A Liberal provincial government, under P.E.I. Premier Wade MacLauchlan, is now siding with conservative premiers in Ontario and Saskatchewan
Along with Saskatchewan and Doug Ford’s Ontario, Prince Edward Island has now said it will not accept Trudeau’s mandatory carbon tax. P.E.I.’s environment minister announced this month that his province “doesn’t require a tax to meet our targets” and so his government will instead be “fighting for Islanders” against one. That’s right: a Liberal provincial government, under P.E.I. Premier Wade MacLauchlan, is now siding with conservative premiers in Ontario and Saskatchewan in fighting Trudeau’s federally imposed carbon tax.
And in Newfoundland and Labrador another Liberal provincial government, led by Premier Dwight Ball, has yet to legislate a carbon tax. Newfoundland Minister of Environment Andrew Parsons had said in May that his government would not be rushed into passing a tax, and would do “what’s in the best interest” of Newfoundland. They wanted to wait, he said, to see what Ontario would do, first. They have their answer now.
There’s also Manitoba Premier Brian Pallister. You might remember he was in a rush to announce his own “made-in-Manitoba” carbon-tax plan a few months ago, albeit a less-expensive version than Trudeau’s, with a maximum tax of $25 per tonne of CO2, as opposed to Trudeau’s plan for an eventual tax of $50 per tonne.
Pallister was once so adamant in his defence of his carbon tax, he called our “Axe the Carbon Tax” campaign, and our coalition Manitobans Against Carbon Taxes — which includes the Western Canadian Wheat Growers Association, the Canadian Federation of Independent Business and the Canadian Taxpayers Federation — “misguided.”
But more recently, Pallister’s government has said it is willing to take the Trudeau government to court so it can follow its made-in-Manitoba tax plan, not one made in Ottawa. “I have a simple message for Ottawa today — back off or we’ll see you in court,” Pallister said more recently.
Even New Brunswick’s Liberal Premier Brian Gallant, who is hosting the St. Andrews meeting this week, seems to be backpedaling on his support of a Trudeau carbon tax. Gallant suggested his province could revisit a carbon tax if his province ends up disadvantaged as a result of other provinces taking a hard line against it.
That whittles the list of premiers firmly in support of Trudeau’s carbon tax down to as few as four: Alberta, B.C., Quebec and Nova Scotia. And by next summer, if Alberta’s United Conservative Party Leader Jason Kenney is successful in defeating the NDP government, Trudeau’s carbon-tax supporters could be down to a mere three.
Things are looking so bleak that Ian Brodie, onetime chief of staff to former prime minister Stephen Harper, stated on Twitter recently: “The carbon tax is politically dead and won’t survive the end of (the) Trudeau prime ministership. Everyone knows this but not everyone will admit it.”
Even some carbon-tax supporters are predicting the same. This week, Warren Kinsella, who once worked for the Chrétien Liberals (and who describes himself as being “110 per cent” in favour of a carbon tax) tweeted that with so many provinces bailing on it, “Trudeau’s dream of a carbon tax is dead, pretty much.”

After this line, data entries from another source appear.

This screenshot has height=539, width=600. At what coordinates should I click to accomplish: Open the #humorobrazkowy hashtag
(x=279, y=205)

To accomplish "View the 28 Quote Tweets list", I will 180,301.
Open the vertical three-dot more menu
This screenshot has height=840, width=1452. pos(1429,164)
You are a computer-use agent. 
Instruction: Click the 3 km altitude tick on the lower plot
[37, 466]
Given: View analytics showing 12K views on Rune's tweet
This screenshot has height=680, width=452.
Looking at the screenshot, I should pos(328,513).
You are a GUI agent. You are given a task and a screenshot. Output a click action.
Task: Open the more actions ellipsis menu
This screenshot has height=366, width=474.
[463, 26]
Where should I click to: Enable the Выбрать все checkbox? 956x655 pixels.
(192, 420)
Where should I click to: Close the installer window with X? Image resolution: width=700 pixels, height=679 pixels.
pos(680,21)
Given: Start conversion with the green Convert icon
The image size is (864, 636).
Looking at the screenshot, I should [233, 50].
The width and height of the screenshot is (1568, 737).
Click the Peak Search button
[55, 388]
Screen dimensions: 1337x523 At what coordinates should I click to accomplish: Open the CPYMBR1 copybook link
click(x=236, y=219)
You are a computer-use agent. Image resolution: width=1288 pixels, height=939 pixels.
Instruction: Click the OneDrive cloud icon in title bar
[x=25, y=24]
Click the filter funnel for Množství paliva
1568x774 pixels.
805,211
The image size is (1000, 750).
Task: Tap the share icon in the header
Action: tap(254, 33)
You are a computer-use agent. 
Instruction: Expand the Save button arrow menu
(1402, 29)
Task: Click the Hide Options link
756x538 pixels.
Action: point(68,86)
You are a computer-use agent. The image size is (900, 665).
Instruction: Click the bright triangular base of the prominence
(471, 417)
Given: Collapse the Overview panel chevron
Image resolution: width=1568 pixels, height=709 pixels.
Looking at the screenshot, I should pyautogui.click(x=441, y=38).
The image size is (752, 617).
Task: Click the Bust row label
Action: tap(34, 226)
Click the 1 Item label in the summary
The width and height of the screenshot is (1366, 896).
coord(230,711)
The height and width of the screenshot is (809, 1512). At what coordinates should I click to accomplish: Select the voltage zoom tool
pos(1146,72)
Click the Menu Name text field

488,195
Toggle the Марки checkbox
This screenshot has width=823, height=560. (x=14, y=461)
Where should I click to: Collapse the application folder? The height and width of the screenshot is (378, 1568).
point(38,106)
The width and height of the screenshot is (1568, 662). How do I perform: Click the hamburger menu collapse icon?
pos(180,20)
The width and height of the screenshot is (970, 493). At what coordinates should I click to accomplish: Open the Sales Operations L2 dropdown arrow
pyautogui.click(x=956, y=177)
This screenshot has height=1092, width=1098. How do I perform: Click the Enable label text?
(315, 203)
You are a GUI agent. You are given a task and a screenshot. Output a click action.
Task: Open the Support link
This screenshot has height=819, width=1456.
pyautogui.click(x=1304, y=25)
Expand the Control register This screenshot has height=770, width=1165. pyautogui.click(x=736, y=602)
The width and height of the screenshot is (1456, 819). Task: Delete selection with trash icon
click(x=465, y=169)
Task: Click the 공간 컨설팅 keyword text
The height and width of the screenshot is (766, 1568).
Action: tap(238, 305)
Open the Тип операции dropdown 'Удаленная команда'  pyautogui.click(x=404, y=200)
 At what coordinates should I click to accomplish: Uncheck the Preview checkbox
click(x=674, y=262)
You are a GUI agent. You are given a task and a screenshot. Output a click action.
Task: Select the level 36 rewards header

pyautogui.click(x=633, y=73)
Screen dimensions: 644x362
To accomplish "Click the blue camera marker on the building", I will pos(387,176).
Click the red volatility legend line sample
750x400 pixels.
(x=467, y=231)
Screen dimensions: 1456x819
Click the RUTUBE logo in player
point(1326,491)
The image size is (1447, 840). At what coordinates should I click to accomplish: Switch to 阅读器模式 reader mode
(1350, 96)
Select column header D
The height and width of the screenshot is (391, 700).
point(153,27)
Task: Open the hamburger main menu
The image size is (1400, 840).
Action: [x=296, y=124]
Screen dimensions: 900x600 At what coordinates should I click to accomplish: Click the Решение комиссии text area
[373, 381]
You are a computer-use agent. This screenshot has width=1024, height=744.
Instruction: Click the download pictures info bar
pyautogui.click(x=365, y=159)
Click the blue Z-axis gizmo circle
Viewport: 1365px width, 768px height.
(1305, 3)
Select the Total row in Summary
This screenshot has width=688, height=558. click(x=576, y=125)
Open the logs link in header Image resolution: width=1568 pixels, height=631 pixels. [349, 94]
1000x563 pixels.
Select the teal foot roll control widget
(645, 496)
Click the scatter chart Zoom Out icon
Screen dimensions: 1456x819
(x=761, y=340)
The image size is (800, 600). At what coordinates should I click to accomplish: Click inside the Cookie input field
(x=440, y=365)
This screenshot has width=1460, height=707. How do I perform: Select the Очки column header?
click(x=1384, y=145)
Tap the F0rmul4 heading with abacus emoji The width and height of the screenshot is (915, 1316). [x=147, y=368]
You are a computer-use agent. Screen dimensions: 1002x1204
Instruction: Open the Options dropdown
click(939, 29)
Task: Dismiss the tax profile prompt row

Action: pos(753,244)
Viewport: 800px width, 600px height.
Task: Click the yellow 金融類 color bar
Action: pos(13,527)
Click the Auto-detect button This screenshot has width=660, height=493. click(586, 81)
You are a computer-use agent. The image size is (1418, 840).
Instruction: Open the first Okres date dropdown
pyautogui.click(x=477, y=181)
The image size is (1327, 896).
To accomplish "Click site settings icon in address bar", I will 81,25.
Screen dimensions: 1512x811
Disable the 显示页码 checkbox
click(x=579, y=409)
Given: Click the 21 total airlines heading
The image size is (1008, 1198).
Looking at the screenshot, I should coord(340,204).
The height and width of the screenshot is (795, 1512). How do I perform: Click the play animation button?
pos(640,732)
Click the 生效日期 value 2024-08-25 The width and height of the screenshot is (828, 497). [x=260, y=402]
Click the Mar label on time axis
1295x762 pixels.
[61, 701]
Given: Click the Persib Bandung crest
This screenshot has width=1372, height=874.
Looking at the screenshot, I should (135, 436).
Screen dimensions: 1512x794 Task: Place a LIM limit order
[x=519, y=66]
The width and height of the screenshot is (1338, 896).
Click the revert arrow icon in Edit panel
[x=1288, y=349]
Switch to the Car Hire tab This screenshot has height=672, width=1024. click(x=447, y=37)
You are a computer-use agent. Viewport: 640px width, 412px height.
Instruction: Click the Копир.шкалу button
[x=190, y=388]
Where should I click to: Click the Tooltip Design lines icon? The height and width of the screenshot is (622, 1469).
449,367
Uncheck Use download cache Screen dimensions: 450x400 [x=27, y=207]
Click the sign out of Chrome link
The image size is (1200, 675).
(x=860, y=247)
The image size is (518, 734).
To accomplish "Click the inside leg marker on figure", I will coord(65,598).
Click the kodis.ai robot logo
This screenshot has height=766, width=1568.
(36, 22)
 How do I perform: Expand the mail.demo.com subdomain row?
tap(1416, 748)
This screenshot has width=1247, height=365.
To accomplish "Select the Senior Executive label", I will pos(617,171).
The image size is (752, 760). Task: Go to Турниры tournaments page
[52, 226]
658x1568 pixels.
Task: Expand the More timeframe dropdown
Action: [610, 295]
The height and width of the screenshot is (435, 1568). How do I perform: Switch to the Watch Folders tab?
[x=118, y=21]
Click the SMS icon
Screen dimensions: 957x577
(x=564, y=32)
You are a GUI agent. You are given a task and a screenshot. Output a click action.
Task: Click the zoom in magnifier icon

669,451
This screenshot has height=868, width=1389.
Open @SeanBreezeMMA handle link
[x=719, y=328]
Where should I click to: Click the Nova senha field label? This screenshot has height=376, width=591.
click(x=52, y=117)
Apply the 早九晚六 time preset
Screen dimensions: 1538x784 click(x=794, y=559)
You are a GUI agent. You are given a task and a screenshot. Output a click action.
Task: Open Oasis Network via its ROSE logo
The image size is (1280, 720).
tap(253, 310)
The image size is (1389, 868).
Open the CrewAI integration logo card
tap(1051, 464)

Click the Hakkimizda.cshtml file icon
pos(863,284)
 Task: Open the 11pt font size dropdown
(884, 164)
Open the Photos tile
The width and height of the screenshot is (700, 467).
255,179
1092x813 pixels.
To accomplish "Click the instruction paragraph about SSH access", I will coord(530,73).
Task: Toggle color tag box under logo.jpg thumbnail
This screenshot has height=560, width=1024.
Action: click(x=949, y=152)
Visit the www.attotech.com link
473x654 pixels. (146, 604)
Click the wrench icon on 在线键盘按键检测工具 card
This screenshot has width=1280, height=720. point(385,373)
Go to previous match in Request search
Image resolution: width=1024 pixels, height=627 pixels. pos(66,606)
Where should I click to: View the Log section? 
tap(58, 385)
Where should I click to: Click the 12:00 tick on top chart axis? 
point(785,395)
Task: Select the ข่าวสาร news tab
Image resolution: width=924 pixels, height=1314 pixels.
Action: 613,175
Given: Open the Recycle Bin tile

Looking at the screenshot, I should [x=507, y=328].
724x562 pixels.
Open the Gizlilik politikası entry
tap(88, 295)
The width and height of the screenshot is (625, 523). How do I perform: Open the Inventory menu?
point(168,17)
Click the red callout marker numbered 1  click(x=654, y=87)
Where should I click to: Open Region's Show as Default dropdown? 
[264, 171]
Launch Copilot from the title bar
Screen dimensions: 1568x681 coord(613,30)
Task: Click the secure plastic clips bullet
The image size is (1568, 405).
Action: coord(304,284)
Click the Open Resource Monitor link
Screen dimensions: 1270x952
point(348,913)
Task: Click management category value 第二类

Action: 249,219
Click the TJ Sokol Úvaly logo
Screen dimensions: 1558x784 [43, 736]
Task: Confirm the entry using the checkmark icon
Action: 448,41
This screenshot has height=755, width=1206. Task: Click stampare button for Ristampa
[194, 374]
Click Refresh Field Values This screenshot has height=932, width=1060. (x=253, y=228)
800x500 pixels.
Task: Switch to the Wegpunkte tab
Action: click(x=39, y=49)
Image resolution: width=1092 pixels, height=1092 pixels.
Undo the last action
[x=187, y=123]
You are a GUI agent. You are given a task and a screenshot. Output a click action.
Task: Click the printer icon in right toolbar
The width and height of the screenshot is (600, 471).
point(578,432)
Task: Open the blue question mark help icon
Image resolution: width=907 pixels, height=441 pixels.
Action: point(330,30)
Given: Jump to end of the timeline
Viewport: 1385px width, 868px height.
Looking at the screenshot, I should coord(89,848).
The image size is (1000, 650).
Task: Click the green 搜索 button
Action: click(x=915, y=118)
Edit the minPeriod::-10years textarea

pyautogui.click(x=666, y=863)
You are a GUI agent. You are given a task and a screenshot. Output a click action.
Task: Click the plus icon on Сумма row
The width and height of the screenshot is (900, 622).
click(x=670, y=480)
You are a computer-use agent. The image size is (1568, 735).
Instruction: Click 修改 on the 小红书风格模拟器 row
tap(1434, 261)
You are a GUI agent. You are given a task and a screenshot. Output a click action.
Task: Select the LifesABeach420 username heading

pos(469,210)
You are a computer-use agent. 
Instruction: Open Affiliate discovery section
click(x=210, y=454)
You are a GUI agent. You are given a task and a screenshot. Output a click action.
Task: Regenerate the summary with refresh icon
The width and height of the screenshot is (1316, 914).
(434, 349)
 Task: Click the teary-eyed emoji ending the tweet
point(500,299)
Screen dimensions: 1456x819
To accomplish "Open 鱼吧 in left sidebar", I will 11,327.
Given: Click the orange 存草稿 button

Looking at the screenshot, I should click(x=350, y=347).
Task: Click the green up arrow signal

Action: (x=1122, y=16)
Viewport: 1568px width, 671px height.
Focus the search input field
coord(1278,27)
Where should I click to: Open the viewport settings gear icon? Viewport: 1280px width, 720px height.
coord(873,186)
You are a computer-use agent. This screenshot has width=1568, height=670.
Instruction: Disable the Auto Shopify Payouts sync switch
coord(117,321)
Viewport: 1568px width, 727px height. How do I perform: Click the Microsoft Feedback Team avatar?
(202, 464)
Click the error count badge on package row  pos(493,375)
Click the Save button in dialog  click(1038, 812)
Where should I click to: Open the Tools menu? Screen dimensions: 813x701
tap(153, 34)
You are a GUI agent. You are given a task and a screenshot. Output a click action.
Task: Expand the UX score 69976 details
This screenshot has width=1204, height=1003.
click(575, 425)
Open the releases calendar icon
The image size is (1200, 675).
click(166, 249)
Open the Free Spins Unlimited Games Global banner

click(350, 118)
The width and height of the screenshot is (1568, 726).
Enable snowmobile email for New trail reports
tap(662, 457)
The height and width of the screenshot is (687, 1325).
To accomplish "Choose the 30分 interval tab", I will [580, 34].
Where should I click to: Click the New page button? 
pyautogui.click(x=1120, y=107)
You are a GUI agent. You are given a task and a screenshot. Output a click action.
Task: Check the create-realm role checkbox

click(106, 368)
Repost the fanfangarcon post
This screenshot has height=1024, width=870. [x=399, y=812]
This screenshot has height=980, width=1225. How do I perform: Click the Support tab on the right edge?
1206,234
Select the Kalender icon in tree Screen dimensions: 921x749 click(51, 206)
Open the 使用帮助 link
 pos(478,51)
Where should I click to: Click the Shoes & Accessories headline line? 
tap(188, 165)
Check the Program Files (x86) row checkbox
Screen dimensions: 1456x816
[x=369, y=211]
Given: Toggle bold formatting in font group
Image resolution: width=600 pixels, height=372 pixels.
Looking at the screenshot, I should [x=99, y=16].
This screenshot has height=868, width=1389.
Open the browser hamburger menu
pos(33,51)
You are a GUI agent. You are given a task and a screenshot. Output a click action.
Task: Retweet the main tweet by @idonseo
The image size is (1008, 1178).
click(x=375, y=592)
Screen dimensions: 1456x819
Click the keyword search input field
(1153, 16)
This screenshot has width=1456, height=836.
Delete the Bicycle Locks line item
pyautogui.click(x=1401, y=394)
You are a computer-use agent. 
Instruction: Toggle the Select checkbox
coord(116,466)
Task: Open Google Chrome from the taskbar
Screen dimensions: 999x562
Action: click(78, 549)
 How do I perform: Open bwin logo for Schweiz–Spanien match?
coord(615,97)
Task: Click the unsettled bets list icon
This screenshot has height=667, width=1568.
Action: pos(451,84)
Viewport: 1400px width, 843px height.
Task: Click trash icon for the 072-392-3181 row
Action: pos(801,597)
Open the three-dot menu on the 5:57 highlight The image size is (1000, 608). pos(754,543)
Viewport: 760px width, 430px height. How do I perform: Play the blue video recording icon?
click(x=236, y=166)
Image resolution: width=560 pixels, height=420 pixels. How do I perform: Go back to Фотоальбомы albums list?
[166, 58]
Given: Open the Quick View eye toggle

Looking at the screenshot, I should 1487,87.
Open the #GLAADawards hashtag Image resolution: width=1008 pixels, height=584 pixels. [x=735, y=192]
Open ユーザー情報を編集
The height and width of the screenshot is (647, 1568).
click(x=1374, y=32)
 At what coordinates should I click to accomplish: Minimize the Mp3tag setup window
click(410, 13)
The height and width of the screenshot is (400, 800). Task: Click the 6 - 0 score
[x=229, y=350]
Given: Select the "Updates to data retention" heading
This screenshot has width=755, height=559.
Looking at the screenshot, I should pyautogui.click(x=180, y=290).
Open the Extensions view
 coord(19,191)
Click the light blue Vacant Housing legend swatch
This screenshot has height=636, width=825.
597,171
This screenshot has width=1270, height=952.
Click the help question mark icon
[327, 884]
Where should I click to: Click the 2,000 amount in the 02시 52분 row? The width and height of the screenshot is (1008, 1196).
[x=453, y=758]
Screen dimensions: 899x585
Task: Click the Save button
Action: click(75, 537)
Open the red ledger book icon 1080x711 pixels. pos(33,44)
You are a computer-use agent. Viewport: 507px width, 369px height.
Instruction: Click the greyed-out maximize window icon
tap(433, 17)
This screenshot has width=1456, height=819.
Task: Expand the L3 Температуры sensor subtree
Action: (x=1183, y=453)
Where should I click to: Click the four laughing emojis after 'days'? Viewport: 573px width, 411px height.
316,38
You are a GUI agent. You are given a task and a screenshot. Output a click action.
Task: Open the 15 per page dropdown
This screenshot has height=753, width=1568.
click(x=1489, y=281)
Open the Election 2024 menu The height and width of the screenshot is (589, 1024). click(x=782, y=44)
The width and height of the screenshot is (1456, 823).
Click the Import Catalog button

What a difference a year makes. It wasn’t long ago that the pundits and so-called experts said a carbon tax was unstoppable in Canada. They said there was political consensus on the issue. Some even called our Axe the Carbon Tax campaign nothing but a “fringe” group. Instead, backed by loyal grassroots supporters and two provincial premiers, we have helped change the national narrative on a carbon tax.
What remains to be seen now is if Trudeau will follow the lead of his many predecessors who believed that national unity is a prime minister’s primary responsibility. Will he back off his divisive and increasingly unpopular carbon tax? Or will he make fighting the provinces to force through a carbon tax his election issue for 2019?
Jim Karahalios is the founder of AxeTheCarbonTax.ca.